Gender and Education

  • 56% of undergraduates are women, compared to 44% of men.
  • Women have been earning more bachelor’s degrees than men since 1982 and they have been earning more master’s degrees than men since 1981.

Gender and The Body

  • The number of cosmetic surgical procedures performed on youth 18 or younger more than tripled from 1997 to 2007.
  • Liposuctions nearly quadrupled, and breast augmentations increased nearly six-fold in the same 10-year period.
  • 53% of 13 year old girls are unhappy with their bodies.

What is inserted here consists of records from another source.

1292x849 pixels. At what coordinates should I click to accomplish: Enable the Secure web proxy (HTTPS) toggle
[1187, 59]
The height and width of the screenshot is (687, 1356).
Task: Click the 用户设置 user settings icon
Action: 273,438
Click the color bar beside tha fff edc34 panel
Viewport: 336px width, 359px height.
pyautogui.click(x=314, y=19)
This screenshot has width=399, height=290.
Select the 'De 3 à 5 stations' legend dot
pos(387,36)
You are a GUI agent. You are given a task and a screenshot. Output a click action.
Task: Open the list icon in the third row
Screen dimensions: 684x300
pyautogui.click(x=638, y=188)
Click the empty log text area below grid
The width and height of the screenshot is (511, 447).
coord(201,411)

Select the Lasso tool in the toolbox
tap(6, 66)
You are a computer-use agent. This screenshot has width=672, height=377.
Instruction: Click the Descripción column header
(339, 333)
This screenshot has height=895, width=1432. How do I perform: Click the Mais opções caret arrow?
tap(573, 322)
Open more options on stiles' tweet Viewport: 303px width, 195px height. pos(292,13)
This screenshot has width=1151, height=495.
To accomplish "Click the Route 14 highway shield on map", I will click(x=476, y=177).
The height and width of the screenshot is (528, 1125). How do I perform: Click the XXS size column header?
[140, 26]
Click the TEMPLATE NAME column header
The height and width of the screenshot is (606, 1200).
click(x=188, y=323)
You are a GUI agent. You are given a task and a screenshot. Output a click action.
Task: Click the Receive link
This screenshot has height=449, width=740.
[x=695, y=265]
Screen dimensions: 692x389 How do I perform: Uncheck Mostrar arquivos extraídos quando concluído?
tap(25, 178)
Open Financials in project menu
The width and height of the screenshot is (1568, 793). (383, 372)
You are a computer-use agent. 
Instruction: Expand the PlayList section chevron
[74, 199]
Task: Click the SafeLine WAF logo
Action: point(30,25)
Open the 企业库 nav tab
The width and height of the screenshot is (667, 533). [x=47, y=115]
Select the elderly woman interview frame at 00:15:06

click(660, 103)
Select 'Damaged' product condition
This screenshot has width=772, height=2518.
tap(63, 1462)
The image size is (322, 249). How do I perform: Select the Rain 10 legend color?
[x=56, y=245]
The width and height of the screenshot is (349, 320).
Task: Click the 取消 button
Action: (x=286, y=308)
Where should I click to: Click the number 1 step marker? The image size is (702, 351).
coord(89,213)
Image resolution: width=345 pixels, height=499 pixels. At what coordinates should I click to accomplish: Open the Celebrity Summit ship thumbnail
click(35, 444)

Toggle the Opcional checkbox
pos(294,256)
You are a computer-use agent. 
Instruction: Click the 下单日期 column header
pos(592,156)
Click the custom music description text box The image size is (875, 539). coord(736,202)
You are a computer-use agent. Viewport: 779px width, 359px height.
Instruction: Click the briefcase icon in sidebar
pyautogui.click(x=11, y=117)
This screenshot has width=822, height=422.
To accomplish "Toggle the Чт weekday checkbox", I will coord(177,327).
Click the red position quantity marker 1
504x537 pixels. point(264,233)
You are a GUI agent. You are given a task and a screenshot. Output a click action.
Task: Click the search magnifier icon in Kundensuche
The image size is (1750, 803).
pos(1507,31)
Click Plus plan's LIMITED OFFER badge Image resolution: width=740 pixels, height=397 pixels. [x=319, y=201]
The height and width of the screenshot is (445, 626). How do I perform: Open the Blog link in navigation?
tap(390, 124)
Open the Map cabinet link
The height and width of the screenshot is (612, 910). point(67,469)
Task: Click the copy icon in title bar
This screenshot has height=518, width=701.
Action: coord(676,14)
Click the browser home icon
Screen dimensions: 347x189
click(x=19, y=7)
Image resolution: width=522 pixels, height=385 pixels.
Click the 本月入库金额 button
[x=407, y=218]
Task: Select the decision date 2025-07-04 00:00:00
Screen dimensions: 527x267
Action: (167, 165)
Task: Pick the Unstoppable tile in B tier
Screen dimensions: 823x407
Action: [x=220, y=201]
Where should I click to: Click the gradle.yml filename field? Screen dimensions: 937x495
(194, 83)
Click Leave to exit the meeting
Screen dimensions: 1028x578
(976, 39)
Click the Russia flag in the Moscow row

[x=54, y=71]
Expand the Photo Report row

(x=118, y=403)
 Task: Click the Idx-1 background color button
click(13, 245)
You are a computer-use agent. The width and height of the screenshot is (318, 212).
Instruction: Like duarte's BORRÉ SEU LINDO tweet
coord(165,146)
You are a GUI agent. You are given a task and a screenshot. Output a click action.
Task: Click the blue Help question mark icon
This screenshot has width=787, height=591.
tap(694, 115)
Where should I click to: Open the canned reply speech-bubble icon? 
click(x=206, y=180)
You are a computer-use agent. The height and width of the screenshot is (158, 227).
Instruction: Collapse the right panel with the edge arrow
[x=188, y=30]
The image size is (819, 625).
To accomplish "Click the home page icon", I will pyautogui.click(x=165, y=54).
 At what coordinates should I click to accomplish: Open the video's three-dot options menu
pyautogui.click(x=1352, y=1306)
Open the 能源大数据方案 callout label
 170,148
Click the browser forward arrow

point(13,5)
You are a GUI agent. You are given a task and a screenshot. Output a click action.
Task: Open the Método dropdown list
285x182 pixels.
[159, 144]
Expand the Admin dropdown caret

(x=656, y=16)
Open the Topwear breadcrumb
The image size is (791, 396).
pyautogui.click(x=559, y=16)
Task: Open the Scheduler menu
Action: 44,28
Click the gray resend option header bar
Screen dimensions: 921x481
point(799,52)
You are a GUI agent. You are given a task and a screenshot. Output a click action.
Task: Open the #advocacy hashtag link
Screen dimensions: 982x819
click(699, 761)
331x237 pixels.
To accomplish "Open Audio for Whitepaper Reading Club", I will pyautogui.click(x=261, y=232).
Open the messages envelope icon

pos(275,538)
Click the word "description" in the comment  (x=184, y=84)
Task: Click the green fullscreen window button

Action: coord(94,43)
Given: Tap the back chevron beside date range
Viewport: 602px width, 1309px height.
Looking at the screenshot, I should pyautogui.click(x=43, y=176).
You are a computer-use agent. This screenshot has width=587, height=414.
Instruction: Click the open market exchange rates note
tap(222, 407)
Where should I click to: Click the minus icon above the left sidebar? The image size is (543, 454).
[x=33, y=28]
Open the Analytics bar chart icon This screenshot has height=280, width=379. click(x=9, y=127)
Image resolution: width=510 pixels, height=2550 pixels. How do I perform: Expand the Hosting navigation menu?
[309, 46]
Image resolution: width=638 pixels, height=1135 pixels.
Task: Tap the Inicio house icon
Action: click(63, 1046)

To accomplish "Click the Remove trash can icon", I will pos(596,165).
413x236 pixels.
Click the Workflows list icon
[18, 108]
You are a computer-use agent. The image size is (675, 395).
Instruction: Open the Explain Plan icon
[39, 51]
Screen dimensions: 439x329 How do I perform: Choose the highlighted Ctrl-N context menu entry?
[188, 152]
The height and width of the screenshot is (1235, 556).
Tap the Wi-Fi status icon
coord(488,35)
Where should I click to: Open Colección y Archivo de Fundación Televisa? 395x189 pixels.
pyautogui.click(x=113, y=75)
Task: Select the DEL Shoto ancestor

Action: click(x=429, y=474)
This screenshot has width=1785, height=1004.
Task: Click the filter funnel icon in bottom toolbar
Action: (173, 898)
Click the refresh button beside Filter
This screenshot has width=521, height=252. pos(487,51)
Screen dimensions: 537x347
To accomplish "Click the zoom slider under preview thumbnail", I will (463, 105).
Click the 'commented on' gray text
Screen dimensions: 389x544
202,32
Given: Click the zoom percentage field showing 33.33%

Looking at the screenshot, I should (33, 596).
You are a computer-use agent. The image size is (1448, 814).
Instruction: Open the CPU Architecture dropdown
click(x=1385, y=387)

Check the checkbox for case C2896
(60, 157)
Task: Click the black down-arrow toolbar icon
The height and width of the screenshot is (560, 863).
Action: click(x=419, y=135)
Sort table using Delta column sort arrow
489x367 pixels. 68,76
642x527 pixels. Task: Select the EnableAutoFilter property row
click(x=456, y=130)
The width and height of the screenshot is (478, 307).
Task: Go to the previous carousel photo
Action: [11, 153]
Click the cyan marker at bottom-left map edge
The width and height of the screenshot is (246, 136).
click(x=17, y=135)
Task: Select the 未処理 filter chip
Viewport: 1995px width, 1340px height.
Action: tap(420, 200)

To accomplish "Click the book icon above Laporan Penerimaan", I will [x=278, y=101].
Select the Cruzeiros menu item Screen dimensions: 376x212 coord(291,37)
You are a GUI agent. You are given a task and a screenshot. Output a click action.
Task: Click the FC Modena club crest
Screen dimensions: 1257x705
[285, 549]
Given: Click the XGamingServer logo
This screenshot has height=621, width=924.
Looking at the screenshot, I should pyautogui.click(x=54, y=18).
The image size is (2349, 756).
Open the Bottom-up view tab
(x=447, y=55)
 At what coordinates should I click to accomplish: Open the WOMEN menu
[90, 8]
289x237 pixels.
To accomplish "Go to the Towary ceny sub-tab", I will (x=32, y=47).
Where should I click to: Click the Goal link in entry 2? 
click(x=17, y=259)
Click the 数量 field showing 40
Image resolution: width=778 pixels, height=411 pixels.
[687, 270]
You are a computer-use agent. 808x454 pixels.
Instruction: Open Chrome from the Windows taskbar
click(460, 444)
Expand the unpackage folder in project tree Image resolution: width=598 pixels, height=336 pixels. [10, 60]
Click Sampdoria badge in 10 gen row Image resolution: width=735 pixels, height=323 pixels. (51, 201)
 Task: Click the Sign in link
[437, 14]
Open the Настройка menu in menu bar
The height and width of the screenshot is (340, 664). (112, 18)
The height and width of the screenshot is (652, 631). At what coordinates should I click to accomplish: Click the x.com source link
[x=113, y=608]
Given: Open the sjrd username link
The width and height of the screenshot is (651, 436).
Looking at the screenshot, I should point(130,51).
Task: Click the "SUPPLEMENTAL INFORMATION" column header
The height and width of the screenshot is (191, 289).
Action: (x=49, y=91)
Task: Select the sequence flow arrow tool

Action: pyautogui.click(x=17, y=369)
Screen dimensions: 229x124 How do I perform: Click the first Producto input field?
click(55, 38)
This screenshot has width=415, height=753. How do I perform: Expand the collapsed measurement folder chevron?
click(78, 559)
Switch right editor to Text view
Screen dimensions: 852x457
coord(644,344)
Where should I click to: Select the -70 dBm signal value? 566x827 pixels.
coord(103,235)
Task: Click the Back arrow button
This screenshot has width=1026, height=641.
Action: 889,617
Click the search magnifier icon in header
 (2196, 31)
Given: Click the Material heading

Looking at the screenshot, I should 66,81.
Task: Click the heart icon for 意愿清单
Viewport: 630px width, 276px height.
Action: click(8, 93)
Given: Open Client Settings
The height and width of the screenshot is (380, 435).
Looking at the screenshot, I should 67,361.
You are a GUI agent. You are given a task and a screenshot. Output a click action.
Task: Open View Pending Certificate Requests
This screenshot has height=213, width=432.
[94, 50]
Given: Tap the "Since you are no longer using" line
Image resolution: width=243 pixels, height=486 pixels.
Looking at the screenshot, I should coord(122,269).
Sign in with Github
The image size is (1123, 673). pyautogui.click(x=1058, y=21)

That number increases to 78% by age 17.
  • 65% of American women and girls report disordered eating behaviors.
  • Studies estimate that 13% to 25% of youth have some history of self-injury, such as cutting, and most studies show that cutting is more common with girls.
  • 17% of teens engage in cutting and self-injurious behavior.

Gender and Violence

  • About 25% of girls will experience teen dating violence.
  • 25% of women are abused by a partner during their lifetime in the U.S.
  • 1 in 6 women are survivors of rape or attempted rape.
  • 15% of rape survivors are under the age of 12.

Gender and Risk

  • The U.S. has the highest rates of teen pregnancy in the industrialized world—twice as high as the UK, 4 times as high as Germany, and 8 times as high as Japan.
  • Rates of depression among women and young girls have doubled in the past ten years.
  • Rates of depression are the same among boys and girls until puberty, but twice as many women are diagnosed as depressed post-puberty.
  • While girls are twice as likely to think about suicide, boys are four times more likely to actually die from suicide.